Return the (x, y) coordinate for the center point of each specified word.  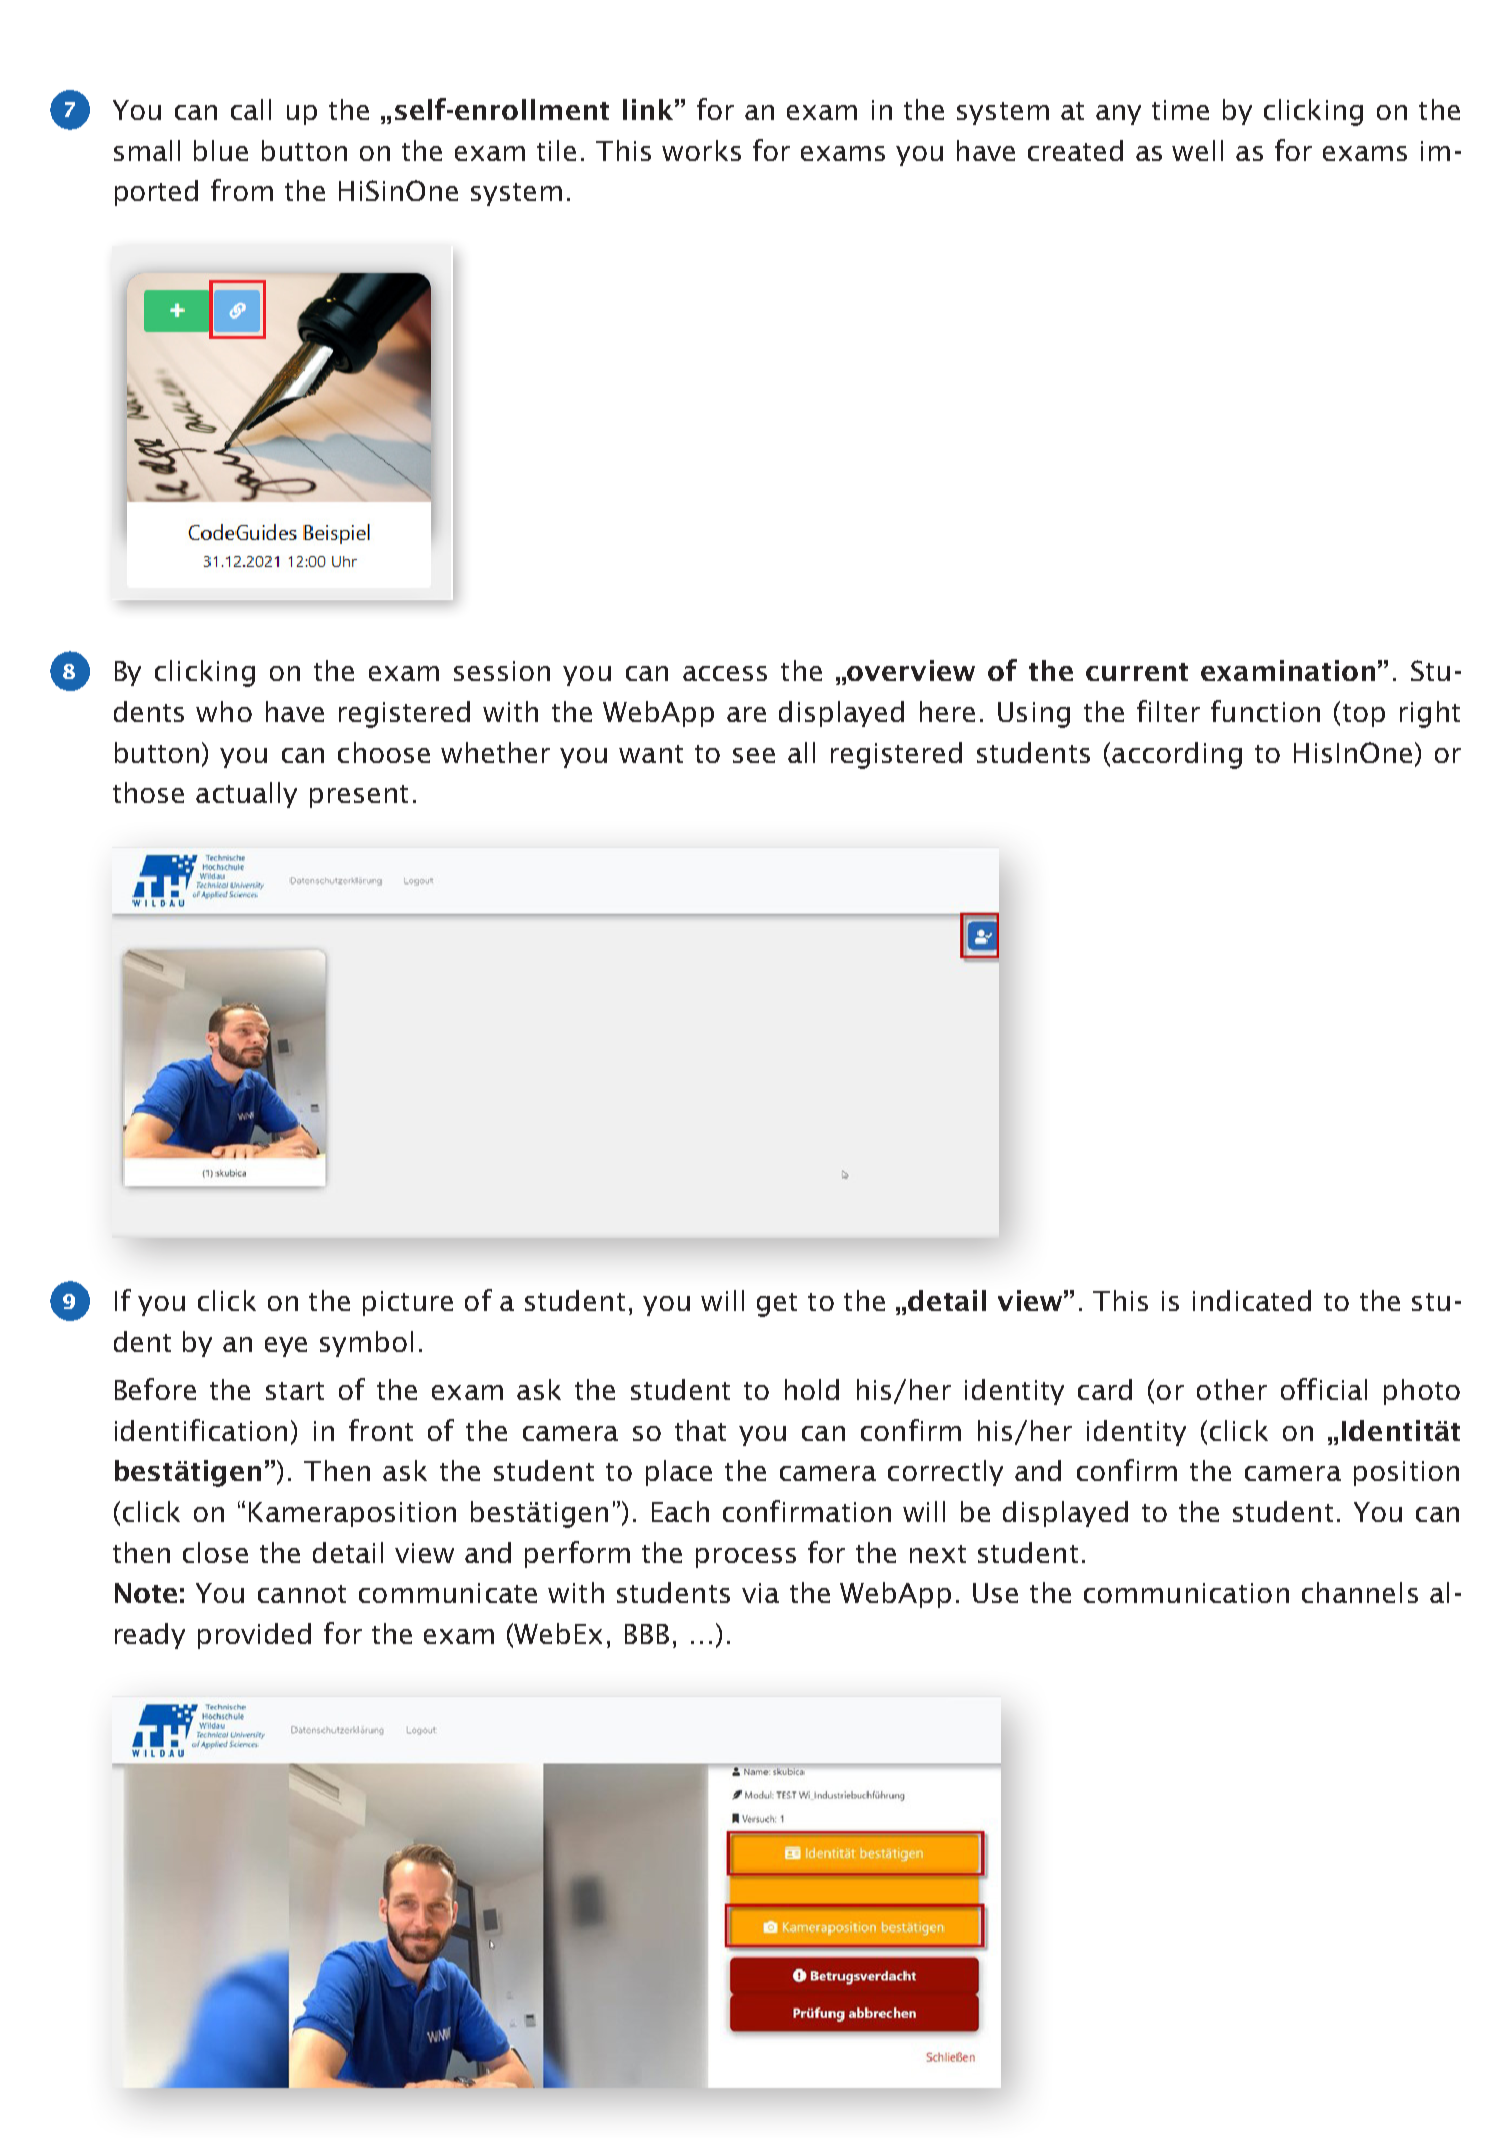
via (760, 1593)
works (701, 150)
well (1197, 150)
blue (221, 150)
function (1265, 711)
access (725, 673)
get (777, 1305)
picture (408, 1303)
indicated (1252, 1300)
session (502, 671)
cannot (302, 1594)
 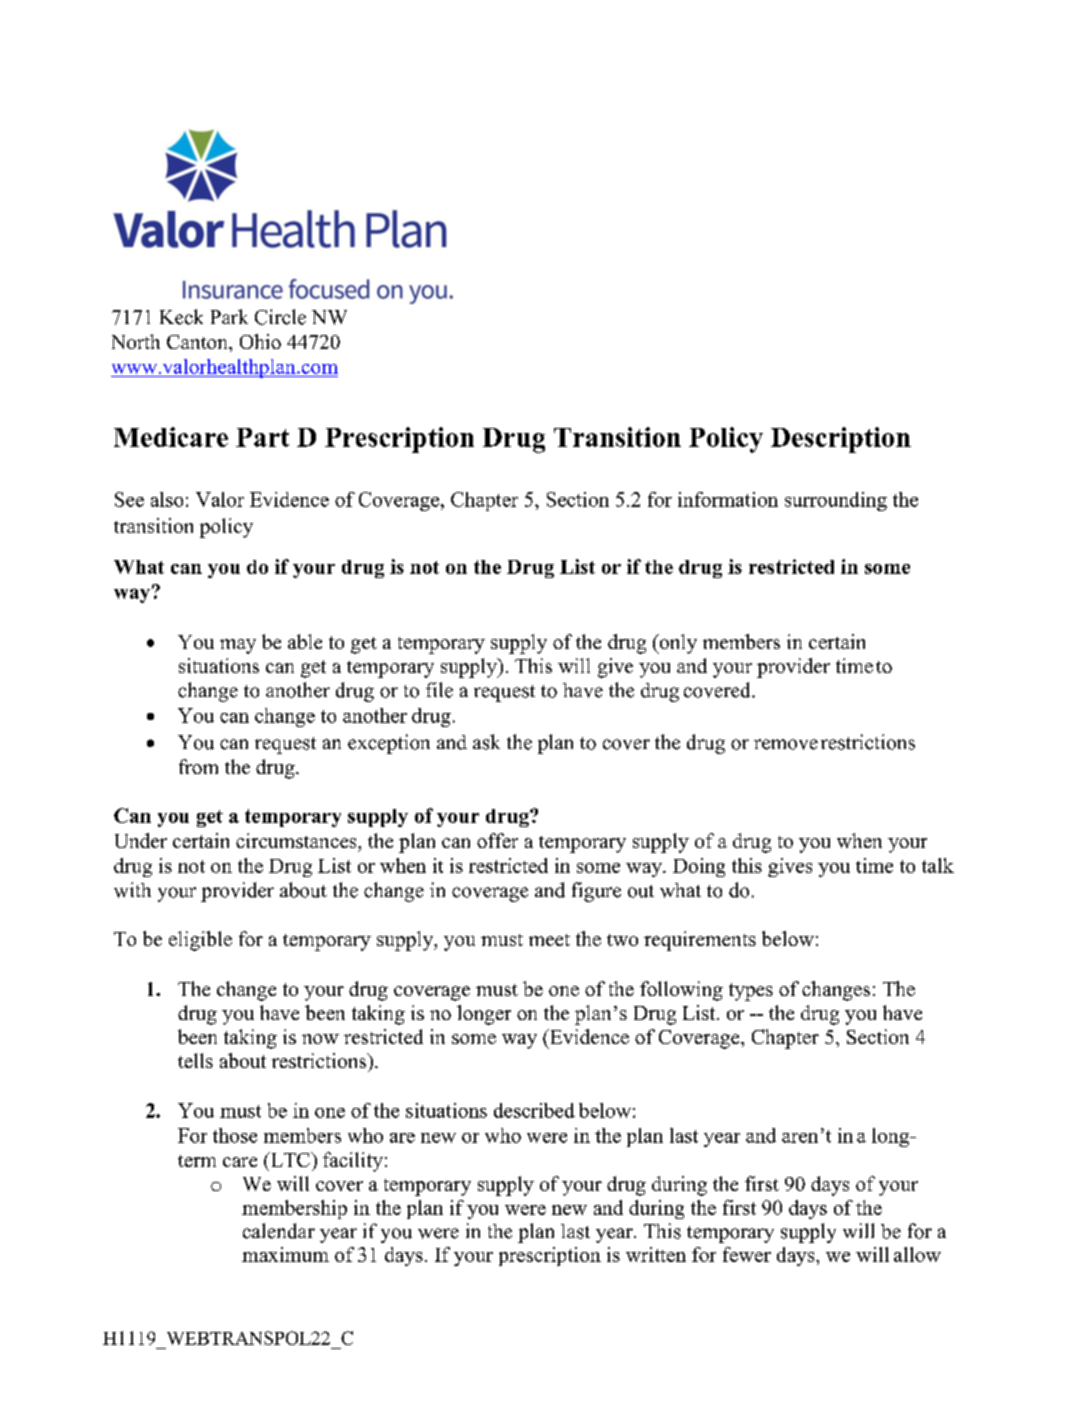 I want to click on file, so click(x=439, y=690).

------------------------------------------------------------------------

# What is asked:
Reproduce all of the material above word for word, omitting the pictures.

# Answer for this exercise:
Return the (x, y) coordinate for the center point of each specified word.  
via (760, 1593)
works (701, 150)
well (1197, 150)
blue (221, 150)
function (1265, 711)
access (725, 673)
get (777, 1305)
picture (408, 1303)
indicated (1252, 1300)
session (502, 671)
cannot (302, 1594)
  I want to click on file, so click(x=439, y=690).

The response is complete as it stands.